One of the major problems experienced by Web users is the amount of time needed to download data. As the speed and power of desktop computer has increased it has become possible for almost anyone with access to a PC to produce interactive web content using images, audio, and particularly video. Therefore, even though the available bandwidth of the Internet is increasing, the bandwidth requirements of the media available through it, and the number of users trying to access that information are also increasing. Although estimates vary wildly, the evidence is of massive, rapid, growth: the number of Web pages in September 1997 was 200M; the average time spent online in 1996 was 6.9 hours a week, and in 1997 9.8 hours; in 1997 there were an estimated 26M hosts, with 300,000 pages added to the net every week; information on the Internet doubles every year with 100 million people using the Internet, over 1.5 domain names, and a doubling of internet traffic every 100 days. These factors combine to ensure that the effective bandwidth available per person is still low enough to make the downloading of some Web content take a long time.
The browsing model on which the web is based exacerbates this problem. As hyperlinks are references to new information, users do not know exactly what that information is until it has been fully downloaded. If the data takes many minutes, or even hours, to download, the browsing model begins to break down, and finding information can become a time consuming, expensive, and frustrating task.
In the case of video the problems are more pronounced. Although video is a powerful communicative tool, especially for interactive web-based content, the large volume of raw data required for digital video sequences makes accessing video sequences from remote servers a time consuming and expensive task, with even small sequences taking many minutes or even hours to download.
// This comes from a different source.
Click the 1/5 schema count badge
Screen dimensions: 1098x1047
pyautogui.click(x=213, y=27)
It would therefore be valuable to ensure that the video data being retrieved by the user is exactly that which meets their requirements.
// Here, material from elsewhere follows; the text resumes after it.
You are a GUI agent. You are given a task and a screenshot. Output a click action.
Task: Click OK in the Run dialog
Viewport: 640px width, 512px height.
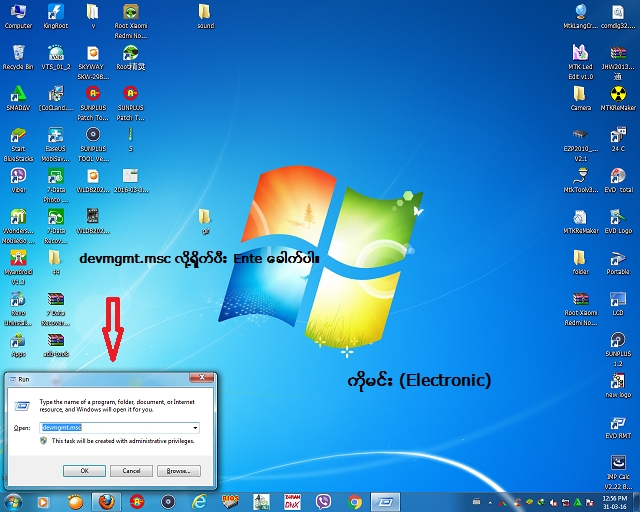click(85, 470)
Video has a number of properties that present a particular challenge to efficient storage and retrieval. These properties are (i) the high volume of data needed to encode even short sequences of video, (ii) the temporal component of video, and (iii) the opacity of video to computers.
In the case of (i), data volume, the drawback of video as a medium is the sheer volume of raw data required to communicate and store it. A single frame of broadcast television in the United States, for example, consists of 525 lines of colour and luminance information: by sampling at the same horizontal and vertical frequencies (i.e. using square shaped pixels), and representing each pixel by three 8-bit colour values (one for each of the red, green, and blue colour channels), over a megabyte of memory is required to store a single television frame. Furthermore, because US television pictures are refreshed thirty times per second, it requires 33 megabytes of memory to store a single second of television content.
The second property that ensures that video is difficult to store and retrieve in a convenient and efficient manner is its spatio-temporality. Still images and text are spatial media: the information that they carry is spread out over an area in space, be it a sheet of paper, an artist’s canvas, or a computer screen, and it does not change over time. Images can be almost fully understood at a glance and a page of text can be read very quickly to identify which sections are relevant. Speech and other audio information by contrast are temporal media: it is meaningless to ask what sound can be heard at a given instant in time, because sound does not exist independently of time. The temporal nature of speech and other audio information presents a problem when trying to browse or navigate through such media, because neither their general structure, nor an overview of their contents can be quickly assessed.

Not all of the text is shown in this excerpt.